Records from a data source:
--*--

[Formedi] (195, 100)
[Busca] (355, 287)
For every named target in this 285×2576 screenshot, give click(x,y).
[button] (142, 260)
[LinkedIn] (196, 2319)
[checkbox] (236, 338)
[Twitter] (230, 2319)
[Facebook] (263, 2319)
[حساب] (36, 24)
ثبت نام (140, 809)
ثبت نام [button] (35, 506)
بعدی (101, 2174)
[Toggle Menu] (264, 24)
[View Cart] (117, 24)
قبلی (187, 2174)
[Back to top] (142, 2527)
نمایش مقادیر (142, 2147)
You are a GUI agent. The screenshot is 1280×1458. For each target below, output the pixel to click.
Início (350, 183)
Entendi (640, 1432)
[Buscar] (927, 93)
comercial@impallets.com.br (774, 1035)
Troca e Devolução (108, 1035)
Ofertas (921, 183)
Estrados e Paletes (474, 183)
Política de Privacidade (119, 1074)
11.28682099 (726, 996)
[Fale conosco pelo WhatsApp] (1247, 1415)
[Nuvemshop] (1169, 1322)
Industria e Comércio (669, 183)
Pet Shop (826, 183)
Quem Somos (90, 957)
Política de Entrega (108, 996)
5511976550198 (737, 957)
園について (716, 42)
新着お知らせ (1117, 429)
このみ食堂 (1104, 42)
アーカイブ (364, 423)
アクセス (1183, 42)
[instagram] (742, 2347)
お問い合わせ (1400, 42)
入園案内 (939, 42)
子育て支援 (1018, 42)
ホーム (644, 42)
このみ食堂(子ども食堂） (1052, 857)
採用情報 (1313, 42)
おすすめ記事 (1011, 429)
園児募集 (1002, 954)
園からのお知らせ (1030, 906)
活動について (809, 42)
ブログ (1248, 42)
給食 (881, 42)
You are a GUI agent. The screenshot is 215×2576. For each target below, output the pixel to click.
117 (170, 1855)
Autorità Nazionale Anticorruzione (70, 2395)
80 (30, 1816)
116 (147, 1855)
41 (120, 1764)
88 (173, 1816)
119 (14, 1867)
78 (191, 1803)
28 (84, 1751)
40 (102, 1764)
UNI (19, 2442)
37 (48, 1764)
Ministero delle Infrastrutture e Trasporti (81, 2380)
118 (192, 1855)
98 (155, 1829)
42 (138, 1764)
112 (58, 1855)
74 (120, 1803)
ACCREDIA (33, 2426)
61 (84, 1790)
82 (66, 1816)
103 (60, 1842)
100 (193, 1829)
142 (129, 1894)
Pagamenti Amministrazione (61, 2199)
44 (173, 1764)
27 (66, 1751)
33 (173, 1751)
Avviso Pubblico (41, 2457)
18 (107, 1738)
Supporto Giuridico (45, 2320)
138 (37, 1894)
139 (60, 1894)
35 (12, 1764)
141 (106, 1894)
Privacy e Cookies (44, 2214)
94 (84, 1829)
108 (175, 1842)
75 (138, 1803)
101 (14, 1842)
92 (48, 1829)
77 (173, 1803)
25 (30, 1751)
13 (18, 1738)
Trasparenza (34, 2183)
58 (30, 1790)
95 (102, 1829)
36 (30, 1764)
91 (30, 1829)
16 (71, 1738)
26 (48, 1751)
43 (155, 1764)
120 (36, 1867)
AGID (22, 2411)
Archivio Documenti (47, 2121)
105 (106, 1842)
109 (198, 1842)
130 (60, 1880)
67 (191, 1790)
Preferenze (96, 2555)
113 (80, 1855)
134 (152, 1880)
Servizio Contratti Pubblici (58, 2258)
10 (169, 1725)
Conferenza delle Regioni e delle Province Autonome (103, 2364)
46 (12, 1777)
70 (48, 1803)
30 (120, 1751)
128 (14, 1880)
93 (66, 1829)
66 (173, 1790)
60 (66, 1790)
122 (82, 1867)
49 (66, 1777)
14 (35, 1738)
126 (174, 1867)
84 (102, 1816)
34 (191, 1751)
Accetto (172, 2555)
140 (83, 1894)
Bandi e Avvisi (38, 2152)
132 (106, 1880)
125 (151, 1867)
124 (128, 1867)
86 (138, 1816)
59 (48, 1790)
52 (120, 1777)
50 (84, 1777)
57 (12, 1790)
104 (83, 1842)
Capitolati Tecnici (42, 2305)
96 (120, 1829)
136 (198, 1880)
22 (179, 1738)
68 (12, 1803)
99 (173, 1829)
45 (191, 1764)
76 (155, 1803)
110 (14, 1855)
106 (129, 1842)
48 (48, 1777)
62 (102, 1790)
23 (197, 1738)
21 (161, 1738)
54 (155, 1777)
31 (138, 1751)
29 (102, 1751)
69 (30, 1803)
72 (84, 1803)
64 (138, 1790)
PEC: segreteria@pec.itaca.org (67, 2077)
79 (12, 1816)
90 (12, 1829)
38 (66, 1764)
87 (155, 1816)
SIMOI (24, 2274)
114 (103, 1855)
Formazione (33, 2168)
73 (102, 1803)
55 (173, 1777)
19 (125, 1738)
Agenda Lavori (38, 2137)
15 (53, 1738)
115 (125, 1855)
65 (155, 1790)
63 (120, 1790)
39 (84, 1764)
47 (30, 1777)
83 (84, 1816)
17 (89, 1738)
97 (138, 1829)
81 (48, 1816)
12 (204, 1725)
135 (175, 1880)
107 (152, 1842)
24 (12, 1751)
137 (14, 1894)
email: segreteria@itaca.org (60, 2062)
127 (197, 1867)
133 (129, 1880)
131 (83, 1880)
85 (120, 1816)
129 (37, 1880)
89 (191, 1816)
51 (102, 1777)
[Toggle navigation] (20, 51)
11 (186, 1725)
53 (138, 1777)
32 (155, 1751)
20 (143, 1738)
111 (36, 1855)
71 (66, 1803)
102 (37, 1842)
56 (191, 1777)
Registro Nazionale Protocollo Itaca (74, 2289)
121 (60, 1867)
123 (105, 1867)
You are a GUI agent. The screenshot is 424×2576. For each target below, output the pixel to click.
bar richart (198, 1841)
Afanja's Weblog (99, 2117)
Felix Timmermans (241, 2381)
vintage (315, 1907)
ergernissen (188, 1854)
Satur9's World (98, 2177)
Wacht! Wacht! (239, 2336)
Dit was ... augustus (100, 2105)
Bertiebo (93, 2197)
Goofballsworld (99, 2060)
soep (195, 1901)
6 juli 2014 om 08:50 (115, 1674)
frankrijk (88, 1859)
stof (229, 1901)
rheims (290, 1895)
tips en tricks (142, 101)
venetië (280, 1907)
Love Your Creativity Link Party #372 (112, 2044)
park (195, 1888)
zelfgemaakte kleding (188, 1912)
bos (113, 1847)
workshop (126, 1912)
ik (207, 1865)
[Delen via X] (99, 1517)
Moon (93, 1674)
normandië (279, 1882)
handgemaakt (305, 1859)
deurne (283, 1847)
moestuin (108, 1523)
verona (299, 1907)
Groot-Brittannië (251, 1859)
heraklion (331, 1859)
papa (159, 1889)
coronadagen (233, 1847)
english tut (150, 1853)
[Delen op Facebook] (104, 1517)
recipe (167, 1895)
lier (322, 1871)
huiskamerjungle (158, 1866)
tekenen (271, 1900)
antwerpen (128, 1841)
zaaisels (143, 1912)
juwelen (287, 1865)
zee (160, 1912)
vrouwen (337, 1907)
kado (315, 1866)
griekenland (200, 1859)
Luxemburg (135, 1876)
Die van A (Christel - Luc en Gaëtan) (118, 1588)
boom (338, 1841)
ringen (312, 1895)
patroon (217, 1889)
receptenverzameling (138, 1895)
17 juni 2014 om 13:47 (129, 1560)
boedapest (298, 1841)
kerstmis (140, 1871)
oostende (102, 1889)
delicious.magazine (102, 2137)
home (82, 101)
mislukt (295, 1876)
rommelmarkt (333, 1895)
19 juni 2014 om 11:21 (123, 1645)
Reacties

--*--

* EXERCISE DETAILS *
Above are the lines; repeat exactly the ones from the line containing "135 (175, 1880)" down to the line containing "123 (105, 1867)", both inclusive.

* SOLVED EXERCISE *
135 (175, 1880)
107 (152, 1842)
24 (12, 1751)
137 (14, 1894)
email: segreteria@itaca.org (60, 2062)
127 (197, 1867)
133 (129, 1880)
131 (83, 1880)
85 (120, 1816)
129 (37, 1880)
89 (191, 1816)
51 (102, 1777)
[Toggle navigation] (20, 51)
11 (186, 1725)
53 (138, 1777)
32 (155, 1751)
20 (143, 1738)
111 (36, 1855)
71 (66, 1803)
102 (37, 1842)
56 (191, 1777)
Registro Nazionale Protocollo Itaca (74, 2289)
121 (60, 1867)
123 (105, 1867)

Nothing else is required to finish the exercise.